▸ Material for this task
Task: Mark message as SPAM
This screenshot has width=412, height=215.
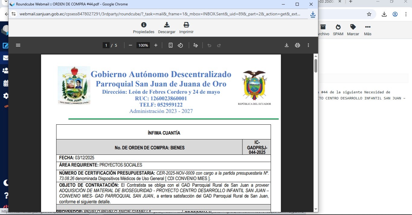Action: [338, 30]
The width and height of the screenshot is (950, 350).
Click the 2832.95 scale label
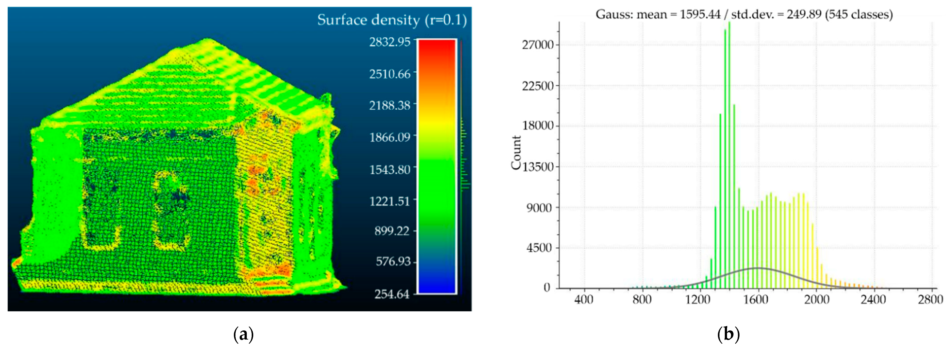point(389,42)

--

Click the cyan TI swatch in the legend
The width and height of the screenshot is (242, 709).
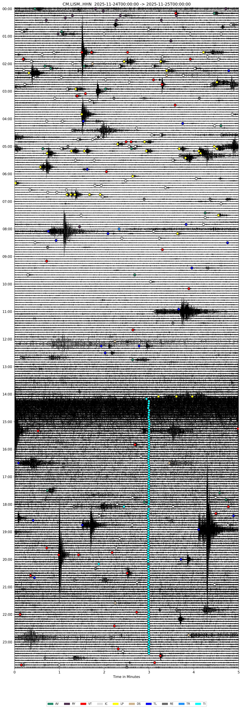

▸ Problem requirements
Give the records from the line containing "Task: Mark message as SPAM" to the line containing "point(389,42)" as a numbered list, skipping blank lines and leaving out the pictures.

▸ Solution to the problem
1. Task: Mark message as SPAM
2. This screenshot has width=412, height=215.
3. Action: [338, 30]
4. The width and height of the screenshot is (950, 350).
5. Click the 2832.95 scale label
6. point(389,42)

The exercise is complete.